![]() |
|
Metal detectors won’t make schools saferPATRICK J. MCCLOSKEYThere is not one metal detector at any Catholic school in U.S., even in the most dangerous areas.
To Canadian eyes, most urban public high schools south of the border resemble a prison more than an educational institution. Still, a landmark nationwide survey conducted by the Centers for Disease Control and Prevention showed that in 2004, a third of high school students reported being in at least one physical fight in the previous 12 months. This proportion rises sharply in the most impoverished neighbourhoods. I spent a school year at Rice High School, an all-boys Catholic high school in central Harlem, as a journalist, and reported on other Catholic schools as I wrote a book about inner-city education. There were a handful of scuffles at Rice, and several years before, one student was caught with a knife. Although some Rice students sang in the school's chorus, they weren't stereotypical choirboys. Most lived in housing projects infested with gangs and drugs. And most had attended public elementary schools and arrived as freshmen concerned about maintaining their reputations. To be seen as soft — meaning kindhearted, gentle — on the street makes a youngster vulnerable to being ruthlessly victimized. The pressure from peers to resolve conflicts through violence is immense. From the moment Rice students walk into the school, an ethos begins transforming their hardened attitudes and separating them from street culture's survival of the fittest code. In every class and during extracurricular activities, teachers, coaches and guidance counsellors continually teach the young men how they should behave, not only as students in class, but also on the street, at home and as citizens in society.
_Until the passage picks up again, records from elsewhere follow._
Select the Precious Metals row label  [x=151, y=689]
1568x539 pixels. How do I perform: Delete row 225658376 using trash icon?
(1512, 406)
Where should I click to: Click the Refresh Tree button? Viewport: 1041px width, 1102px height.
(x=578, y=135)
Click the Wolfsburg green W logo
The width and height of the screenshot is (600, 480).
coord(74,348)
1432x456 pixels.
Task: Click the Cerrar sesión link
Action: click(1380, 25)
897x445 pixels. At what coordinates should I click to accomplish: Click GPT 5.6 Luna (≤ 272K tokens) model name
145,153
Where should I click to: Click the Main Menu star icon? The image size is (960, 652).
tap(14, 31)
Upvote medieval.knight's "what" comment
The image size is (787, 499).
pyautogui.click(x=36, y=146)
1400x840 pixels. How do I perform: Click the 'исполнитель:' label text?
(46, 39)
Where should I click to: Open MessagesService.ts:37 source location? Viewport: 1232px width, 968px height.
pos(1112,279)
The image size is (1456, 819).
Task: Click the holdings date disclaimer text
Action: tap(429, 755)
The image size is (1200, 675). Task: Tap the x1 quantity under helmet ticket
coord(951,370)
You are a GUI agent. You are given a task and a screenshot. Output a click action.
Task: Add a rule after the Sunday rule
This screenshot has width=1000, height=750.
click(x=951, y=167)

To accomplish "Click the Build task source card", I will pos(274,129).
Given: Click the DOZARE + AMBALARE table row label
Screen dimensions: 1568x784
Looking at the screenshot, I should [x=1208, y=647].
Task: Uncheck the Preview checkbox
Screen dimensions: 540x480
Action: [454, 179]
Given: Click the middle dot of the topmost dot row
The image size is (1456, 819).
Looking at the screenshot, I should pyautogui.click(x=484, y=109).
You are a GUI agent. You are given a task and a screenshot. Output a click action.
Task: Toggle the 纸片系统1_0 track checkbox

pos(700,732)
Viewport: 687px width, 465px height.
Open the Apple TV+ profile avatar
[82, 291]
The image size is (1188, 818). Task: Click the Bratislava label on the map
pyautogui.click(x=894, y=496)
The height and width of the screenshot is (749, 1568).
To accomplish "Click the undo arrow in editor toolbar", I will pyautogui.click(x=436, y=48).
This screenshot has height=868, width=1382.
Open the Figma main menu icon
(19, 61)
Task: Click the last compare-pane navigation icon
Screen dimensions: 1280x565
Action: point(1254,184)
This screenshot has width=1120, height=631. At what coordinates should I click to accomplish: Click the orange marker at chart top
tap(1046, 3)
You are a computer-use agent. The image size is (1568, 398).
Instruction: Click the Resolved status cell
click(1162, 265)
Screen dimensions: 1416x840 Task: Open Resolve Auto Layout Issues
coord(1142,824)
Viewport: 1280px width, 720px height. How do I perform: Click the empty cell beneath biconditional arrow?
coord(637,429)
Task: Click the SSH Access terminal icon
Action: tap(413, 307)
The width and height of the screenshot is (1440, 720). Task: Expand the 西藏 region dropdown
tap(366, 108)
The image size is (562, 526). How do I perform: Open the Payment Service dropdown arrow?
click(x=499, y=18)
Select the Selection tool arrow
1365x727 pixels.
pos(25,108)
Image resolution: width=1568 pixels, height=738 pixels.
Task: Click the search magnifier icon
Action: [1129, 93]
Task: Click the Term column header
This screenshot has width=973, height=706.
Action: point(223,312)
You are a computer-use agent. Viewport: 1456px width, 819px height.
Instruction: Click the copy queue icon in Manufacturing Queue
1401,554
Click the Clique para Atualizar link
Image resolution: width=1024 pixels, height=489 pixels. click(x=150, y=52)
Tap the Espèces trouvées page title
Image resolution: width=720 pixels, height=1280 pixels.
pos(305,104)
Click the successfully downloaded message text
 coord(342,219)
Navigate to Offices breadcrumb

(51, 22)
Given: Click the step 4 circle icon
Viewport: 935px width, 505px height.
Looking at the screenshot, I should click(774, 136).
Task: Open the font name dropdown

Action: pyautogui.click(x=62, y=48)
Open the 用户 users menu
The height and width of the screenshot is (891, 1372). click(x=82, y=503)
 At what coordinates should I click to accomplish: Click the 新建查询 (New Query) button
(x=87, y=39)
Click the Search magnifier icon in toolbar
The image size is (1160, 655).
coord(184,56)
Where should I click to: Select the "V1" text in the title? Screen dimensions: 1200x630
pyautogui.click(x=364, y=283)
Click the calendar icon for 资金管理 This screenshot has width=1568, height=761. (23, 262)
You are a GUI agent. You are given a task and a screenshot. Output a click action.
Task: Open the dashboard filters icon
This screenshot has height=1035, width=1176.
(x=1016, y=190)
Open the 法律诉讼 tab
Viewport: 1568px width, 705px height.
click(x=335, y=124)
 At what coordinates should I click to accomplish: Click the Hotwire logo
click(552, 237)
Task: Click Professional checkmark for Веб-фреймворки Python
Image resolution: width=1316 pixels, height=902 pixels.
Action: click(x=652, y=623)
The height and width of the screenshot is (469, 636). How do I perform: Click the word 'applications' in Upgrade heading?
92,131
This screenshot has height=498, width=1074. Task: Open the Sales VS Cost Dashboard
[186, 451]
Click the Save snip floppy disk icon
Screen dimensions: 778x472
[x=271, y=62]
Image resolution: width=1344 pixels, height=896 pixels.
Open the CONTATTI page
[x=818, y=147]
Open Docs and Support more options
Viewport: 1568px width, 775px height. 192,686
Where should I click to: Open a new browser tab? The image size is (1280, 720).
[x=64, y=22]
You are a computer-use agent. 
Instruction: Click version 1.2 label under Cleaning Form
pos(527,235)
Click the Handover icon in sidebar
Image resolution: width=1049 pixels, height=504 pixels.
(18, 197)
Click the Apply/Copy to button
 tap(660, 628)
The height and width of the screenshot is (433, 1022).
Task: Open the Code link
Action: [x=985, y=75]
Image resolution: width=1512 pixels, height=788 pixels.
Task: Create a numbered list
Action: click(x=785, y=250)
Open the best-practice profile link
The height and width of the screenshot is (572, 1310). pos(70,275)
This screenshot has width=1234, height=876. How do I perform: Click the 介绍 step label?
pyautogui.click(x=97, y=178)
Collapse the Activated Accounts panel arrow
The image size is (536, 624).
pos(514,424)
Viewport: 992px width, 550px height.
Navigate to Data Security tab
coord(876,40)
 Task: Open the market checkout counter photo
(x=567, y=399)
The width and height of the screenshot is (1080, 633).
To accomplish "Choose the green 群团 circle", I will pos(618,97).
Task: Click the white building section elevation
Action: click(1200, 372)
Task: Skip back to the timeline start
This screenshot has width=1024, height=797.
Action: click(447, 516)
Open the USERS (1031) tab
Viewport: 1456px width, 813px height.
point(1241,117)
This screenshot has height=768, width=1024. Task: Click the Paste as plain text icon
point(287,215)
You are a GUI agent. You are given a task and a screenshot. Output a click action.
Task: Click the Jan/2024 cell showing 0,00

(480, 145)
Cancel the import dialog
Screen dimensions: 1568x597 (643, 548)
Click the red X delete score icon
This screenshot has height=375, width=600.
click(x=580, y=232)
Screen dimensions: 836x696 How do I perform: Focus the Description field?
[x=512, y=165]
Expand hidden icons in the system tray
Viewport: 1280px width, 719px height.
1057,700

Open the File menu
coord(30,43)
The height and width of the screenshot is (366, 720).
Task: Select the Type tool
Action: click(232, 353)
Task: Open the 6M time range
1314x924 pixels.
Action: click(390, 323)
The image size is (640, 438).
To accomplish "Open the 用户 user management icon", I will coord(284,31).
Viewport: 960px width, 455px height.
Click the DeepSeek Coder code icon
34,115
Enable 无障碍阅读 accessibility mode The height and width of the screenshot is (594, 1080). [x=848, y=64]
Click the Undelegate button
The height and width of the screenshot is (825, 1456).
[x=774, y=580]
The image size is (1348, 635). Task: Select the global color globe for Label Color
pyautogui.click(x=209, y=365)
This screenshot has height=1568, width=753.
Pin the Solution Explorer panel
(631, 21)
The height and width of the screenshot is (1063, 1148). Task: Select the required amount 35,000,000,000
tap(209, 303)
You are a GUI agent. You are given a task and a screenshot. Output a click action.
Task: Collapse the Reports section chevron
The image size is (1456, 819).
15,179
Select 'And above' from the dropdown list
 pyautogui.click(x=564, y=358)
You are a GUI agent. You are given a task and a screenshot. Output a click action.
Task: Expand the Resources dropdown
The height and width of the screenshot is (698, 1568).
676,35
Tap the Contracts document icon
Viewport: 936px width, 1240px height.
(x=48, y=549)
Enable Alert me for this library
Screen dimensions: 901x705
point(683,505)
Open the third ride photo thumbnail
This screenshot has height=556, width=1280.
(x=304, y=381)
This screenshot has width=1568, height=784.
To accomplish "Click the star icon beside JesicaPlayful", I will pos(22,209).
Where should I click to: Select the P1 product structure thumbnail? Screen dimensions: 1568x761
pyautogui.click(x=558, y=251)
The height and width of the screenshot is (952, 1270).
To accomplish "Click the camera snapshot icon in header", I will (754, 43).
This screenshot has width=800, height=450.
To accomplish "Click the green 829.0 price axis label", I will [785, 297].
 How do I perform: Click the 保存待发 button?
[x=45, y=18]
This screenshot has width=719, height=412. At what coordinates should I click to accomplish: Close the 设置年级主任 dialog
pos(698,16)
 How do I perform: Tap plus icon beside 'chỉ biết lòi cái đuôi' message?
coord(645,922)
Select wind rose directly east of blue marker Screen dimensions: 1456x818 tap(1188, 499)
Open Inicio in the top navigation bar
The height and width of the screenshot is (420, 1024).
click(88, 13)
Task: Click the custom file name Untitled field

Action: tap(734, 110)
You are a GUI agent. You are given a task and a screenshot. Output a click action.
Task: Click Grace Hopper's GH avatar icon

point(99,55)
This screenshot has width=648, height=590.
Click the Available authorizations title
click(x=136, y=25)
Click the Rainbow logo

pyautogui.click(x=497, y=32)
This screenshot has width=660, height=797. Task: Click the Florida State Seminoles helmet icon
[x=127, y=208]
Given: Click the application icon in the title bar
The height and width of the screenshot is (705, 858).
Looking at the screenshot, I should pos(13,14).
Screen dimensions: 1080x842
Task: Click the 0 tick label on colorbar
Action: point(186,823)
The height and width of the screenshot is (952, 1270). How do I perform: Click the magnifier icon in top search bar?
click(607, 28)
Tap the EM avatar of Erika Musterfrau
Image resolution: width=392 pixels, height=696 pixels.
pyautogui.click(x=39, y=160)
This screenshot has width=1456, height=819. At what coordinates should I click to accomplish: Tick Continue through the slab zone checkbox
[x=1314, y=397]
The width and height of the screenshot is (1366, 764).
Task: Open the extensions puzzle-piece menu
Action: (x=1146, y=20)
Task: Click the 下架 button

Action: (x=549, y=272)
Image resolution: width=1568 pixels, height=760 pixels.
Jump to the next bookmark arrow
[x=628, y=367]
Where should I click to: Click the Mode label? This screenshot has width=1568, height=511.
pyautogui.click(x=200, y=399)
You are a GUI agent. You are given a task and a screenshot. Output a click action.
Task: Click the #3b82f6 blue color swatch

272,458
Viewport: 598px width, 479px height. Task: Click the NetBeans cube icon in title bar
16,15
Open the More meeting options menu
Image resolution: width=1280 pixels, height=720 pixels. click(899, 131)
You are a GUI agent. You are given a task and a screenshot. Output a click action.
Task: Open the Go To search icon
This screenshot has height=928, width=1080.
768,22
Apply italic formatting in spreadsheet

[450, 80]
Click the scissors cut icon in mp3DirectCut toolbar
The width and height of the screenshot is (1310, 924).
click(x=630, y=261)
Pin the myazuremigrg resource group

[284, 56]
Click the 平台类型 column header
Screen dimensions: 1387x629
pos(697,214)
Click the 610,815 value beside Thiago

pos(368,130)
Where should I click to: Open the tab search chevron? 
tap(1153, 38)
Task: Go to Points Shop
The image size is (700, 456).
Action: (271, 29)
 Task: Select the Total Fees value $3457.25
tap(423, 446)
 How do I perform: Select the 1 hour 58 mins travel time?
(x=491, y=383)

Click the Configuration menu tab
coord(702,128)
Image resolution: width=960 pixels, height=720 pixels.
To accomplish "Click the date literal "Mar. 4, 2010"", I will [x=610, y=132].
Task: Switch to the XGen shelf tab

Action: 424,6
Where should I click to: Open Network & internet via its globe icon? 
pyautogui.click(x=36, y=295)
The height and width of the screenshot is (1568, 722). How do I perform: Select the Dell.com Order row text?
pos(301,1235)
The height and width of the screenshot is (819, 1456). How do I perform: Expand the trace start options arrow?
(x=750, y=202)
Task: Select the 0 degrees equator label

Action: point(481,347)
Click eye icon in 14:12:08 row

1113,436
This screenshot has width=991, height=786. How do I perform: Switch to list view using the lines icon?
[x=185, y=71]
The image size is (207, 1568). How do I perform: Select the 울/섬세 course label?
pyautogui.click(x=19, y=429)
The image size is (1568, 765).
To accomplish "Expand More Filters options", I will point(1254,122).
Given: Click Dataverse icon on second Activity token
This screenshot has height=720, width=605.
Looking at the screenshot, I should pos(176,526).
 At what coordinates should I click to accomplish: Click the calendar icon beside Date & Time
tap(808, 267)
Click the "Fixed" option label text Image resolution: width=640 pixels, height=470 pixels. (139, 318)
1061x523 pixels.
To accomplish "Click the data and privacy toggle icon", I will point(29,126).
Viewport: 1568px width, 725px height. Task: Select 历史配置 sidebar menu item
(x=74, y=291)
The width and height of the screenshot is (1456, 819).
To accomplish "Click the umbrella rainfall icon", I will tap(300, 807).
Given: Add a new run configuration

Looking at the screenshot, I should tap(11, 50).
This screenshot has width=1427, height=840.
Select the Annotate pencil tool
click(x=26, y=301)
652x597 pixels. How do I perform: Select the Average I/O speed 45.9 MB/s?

Teaching a moral approach is difficult; often half the freshman class serve detention. But by the end of the ninth grade, virtually all students buy into the idea that whenever a behavioural choice presents itself, they need to consider not merely what they want to do — and certainly not what they can get away with — but what is the best ethical decision. They learn that obeying reasonable rules is important and the underlying reasons why. The basic value the teachers transmit is respect for the intrinsic worth of every human being. From this flows a moral code that eschews violence. Intrinsic worth means there is never a justification for hurting someone else, except in selfdefence. While class discussions involve students in viewing social and historical issues in ethical terms, thereby broadening the principle of intrinsic value to include the larger society and the world, the greatest difficulty students have is accepting their own worth. As Rice's principal correctly perceived, the moral approach he taught during in-class visits and through his teachers would not endure unless the students saw how it applies directly to them. He spent an enormous amount of time working with students and teaching teachers how to counsel students on how to accept their own value. Because of the breakdown of the family — especially poignant in this area where 85% of the students live in single-parent, mother-only households — students feel abandoned because they aren't worthy. Once students value themselves and others, a moral approach takes permanent hold. This coupled with teaching conflict resolution skills empowers students to succeed both academically and as human beings. No approach completely protects students, especially in large institutions, from those who are so troubled that violence is their only means of self expression. But a school culture that emphasizes the dignity and value of every individual can inculcate almost all students with the habit of stopping and asking what they should do in a crisis or in distress. And that pause almost always diffuses aggression.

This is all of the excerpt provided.